To analyze the quality of messages and level of critical thinking, the students’ messages were categorized into 5 different levels: elementary clarification, in-depth clarification, inference, judgment, and application of strategies. All responses and categories were reviewed by 2 faculty members for agreements, discussions ensued to determine the best, agreed-upon categorization when disagreement existed.

Results

Analysis of microblog posts

An image of a pharmaceutical care plan posted on Weibo is shown in Figure 2 and an image of online discussions is shown in Figure 3. One hundred and twenty-six students posted 592 messages during the 7 days in which their posts were recorded (Table 2). The average number of postings for each student was about 5, 13 (10%) students did not meet the minimum of 2 postings. No inappropriate posts were identified. As the class was on Friday (Day 1) and Days 2 and 3 fell on the weekend, no messages were posted until the following Monday (Day 4); and students posted most frequently on Day 5. The number of messages for each case was recorded in Table 3: assigned groups contributed more tweets towards their own case except in groups 12, 13, 16, and 21.

Figure 2
figure 2

An image of pharmaceutical care plan posted on Weibo.

Figure 3
figure 3

An image of online discussion on Weibo platform.

Table 2 Messages by students and instructor
Table 3 Message number for each case

Seventy-two messages (11.4%) out of a total of 629 postings indicated the presence of social factors; some examples of these social cues were: “I will present the case in class…”, “Oh, I got it”, “I am not advertising for Tylenol…”, “@NicolasZhao hasn’t replied yet, but I sent email already”, etc.

Table 4 shows messages by type: the majority of student posts were “reply to comment”; only 26 @comments were posted by students. Reply to comment and @comment reflected the interaction among users, which accounted for 62.4% of the total posts.

Table 4 The use of direct comment, reply to comment, and @comment

Table 5 shows the frequency of 5 levels of cognitive skills for the 592 messages from students in MBC. The messages written by the instructor or not related to the cases (e.g. social cues) were not included. The percentages for messages of elementary clarification, in-depth clarification, and inference were 27.9%, 31.9%, and 25%, respectively. The percentage for messages of judgment and strategies were 2.5% and 2.7% respectively.
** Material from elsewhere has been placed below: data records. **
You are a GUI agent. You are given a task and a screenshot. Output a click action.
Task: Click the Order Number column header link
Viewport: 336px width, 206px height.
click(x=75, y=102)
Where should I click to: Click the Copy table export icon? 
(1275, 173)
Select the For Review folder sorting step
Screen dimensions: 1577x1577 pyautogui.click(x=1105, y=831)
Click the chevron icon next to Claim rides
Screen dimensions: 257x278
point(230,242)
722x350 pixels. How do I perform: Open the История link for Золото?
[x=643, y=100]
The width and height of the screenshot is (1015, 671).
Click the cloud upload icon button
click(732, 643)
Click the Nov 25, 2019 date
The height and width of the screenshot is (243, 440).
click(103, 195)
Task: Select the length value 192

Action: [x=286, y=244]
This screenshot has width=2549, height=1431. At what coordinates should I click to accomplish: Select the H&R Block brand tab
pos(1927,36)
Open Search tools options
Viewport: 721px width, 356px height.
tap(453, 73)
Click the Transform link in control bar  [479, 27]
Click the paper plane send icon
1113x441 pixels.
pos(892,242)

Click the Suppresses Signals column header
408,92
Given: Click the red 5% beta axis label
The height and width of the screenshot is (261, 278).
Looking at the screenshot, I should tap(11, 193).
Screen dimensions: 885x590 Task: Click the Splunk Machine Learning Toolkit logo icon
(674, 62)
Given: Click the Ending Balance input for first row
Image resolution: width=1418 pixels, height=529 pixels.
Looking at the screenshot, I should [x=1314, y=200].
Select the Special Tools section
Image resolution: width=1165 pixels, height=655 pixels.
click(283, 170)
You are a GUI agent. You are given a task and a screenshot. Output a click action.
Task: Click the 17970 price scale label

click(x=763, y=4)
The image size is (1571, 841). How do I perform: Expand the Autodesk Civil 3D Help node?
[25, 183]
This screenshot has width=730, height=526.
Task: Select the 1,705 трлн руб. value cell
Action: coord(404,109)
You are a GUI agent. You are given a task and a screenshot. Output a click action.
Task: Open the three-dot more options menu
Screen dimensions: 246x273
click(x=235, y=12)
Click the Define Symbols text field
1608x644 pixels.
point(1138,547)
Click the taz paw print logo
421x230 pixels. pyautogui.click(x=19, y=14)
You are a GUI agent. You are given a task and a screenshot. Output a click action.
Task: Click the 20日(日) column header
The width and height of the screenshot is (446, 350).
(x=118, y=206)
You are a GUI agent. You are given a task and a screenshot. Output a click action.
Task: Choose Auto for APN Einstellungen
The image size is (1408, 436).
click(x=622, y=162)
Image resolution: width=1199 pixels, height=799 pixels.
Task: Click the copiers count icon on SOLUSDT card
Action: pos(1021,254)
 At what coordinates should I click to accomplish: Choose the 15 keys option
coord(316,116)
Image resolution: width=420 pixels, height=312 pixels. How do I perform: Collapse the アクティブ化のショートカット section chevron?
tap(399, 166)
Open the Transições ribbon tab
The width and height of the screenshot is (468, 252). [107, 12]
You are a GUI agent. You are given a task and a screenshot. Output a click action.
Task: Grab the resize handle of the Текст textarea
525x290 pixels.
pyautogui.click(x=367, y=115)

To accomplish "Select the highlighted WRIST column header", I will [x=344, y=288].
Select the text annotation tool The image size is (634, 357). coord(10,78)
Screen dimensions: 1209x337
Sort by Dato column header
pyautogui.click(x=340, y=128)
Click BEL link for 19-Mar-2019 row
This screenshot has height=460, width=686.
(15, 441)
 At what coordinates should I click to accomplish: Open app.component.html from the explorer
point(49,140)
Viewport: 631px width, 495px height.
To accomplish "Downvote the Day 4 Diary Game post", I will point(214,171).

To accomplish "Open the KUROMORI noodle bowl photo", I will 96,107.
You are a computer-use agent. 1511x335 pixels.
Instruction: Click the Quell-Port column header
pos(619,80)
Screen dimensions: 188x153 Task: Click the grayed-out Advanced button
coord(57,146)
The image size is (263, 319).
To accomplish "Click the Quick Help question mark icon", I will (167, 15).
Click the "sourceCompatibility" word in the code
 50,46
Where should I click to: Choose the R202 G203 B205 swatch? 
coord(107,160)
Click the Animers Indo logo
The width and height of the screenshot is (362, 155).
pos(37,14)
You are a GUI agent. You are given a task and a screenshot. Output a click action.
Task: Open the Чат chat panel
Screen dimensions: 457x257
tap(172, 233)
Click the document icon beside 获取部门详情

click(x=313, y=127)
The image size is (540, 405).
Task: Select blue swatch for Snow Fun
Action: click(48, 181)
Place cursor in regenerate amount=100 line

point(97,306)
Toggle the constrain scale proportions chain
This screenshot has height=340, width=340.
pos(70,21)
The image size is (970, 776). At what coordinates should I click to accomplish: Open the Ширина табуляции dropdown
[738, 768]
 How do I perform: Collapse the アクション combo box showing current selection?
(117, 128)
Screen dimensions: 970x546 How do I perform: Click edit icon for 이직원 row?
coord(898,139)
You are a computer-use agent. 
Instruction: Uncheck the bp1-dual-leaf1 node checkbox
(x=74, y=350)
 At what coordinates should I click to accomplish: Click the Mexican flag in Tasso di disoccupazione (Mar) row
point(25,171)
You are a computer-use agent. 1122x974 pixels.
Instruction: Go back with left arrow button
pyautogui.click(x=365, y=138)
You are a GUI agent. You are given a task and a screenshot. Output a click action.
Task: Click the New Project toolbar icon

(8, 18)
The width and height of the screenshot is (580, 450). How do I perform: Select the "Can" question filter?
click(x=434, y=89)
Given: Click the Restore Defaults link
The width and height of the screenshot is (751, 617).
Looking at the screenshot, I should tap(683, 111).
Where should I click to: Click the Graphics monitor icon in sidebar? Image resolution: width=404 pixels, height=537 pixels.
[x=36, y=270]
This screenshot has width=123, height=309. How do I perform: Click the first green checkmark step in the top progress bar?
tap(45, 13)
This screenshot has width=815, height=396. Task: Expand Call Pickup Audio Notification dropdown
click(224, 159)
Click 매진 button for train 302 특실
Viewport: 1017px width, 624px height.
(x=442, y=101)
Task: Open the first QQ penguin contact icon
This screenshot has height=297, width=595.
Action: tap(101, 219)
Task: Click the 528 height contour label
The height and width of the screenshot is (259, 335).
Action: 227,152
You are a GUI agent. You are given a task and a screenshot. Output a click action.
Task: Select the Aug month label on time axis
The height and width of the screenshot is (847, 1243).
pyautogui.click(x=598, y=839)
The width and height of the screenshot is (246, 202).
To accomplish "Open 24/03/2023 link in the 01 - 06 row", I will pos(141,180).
Table 5 The frequency of 5 levels of cognitive skills in MBC

Student attitudes of MBC

A total of 112 (89%) students completed the survey. Eighty-six percent of respondents were between 21 and 22 years of age. The MBC usage data (part of the demographic data from the questionnaire) showed that twenty-one (19%) students checked the MBC several times a day, 77 (69%) checked several times a week, 12 (11%) students used PC and never used mobile devices (smartphone, iPad, etc.) to view or post messages. The students’ attitudes toward MBC are provided in Table 6. Eight-four percent of respondents agreed that MBC helps them to express themselves better (Q1) and 79% of respondents agreed that MBC helps them understand other points of view (Q2); 81% of respondents indicated that their point of view had been acknowledged by peers and the instructor (Q3). Ninety-one percent of respondents indicated that MBC helped them to share information with others (Q4) and 56% of respondents indicated they learned from their peers (Q5). Additionally, 81% of respondents were motivated to do additional research (Q6) and 43% of respondents agreed that the collaborative learning was effective (Q7). Sixty-seven percent of respondents indicated that MBC increased their sense of community (Q8) and 66% of respondents indicated they felt comfortable participating (Q9). Fifty-six percent of respondents agreed that the amount of interaction was sufficient (Q10) and 30% of respondents agreed that the quality of interaction was good (Q11). Overall, 66% of respondents preferred MBC to traditional case studies (Q12).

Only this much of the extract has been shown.